Title: An application of the drift diffusion model to the case of two-person binary choice problems
Mariko Ito, Graduate School of Information Science and Technology, The University of Tokyo
The drift diffusion model (DDM) describes agent's internal process of decision-making in two-alternative forced-choice problems. In this model, the internal state of an agent, who faces a binary choice problem between A and B, of which one is correct and the other is wrong, is modelled by a value called accumulated evidence, which follows a diffusion process. The model assumes that there are two boundaries. When the accumulated evidence hits the upper (the lower) boundary, it is regarded that this agent chooses A (B). This model helps us to discuss speed-accuracy trade-off in decision-making and has often been used for the interpretation of the results of psychological experiments. The correspondence between the value of accumulated evidence and the firing rate of some neurons has also been shown in neuroscience. Besides the importance of this model, the analytical expression of the probability distribution of the accumulated evidence has been poorly investigated.

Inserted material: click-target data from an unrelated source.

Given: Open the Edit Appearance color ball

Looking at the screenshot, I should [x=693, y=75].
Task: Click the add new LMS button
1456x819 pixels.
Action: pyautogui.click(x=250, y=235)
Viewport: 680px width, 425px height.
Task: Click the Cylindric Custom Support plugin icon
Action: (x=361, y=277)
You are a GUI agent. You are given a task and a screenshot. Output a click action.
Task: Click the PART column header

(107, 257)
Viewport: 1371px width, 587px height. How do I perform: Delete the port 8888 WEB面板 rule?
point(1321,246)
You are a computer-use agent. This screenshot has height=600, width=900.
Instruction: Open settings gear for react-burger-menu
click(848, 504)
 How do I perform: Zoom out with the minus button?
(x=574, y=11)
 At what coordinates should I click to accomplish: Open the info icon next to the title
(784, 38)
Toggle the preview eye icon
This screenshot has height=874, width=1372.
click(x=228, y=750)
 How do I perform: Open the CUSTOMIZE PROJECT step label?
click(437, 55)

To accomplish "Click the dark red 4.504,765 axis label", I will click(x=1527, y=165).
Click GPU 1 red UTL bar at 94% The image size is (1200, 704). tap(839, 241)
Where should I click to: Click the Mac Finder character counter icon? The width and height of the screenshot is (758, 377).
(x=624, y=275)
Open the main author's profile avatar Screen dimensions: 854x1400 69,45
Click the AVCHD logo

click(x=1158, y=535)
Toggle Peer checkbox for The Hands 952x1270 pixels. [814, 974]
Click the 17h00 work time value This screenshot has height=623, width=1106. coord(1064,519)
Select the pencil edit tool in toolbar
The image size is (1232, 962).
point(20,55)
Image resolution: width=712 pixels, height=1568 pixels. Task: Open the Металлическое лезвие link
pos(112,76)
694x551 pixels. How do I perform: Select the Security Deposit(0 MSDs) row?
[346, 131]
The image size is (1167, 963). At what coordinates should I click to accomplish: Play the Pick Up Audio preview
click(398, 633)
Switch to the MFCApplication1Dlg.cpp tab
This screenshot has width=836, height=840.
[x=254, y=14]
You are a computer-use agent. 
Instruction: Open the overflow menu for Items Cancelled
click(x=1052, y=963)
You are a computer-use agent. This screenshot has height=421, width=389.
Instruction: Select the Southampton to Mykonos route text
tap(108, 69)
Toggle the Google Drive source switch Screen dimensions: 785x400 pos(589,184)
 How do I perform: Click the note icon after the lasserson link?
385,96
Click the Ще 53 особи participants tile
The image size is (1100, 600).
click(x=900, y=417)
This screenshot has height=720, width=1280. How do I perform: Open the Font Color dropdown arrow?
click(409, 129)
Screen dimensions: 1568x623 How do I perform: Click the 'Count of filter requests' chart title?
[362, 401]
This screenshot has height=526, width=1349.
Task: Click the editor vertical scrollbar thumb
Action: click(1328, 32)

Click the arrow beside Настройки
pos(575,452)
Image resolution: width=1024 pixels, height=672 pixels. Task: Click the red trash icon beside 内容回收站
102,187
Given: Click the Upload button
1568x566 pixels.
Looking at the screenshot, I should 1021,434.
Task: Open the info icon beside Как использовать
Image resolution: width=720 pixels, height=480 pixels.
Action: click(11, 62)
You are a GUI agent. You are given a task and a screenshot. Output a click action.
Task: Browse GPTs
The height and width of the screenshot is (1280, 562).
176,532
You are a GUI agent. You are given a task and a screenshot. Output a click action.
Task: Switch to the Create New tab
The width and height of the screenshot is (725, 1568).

Firstly, we derived the probability distribution of accumulated evidence analytically. Then we applied DDM to the case of two agents’ decision-making by using this analytical expression. Specifically, we assume that those two agents obey independent DDMs. We consider the situation in which one of the two agents hits a boundary, A or B, while the other has hit neither one yet. Then we ask what the optimal behavior by the latter agent is to maximize the probability of arriving at a correct choice, given the choice by the former agent is available to him/her. For that purpose, we assume that the accumulated evidence of the latter person can jump upwards (or downwards) when observing the former agent's choice, A or B. The width of the jump can be interpreted as the extent to which the latter person follows the former person. We find that the optimal jump width is always half of the difference between accumulated evidence of the self and that of the other if their initial evidence values are not biased. In other words, taking the average of two agents' accumulated evidence is always the best. It is known that taking average is a key to enjoying the effect of collective intelligence. In this presentation, we will discuss why we should assign the same weight on the opinions of two agents although the former agent has arrived at a conclusion earlier, by considering the effect of collective intelligence.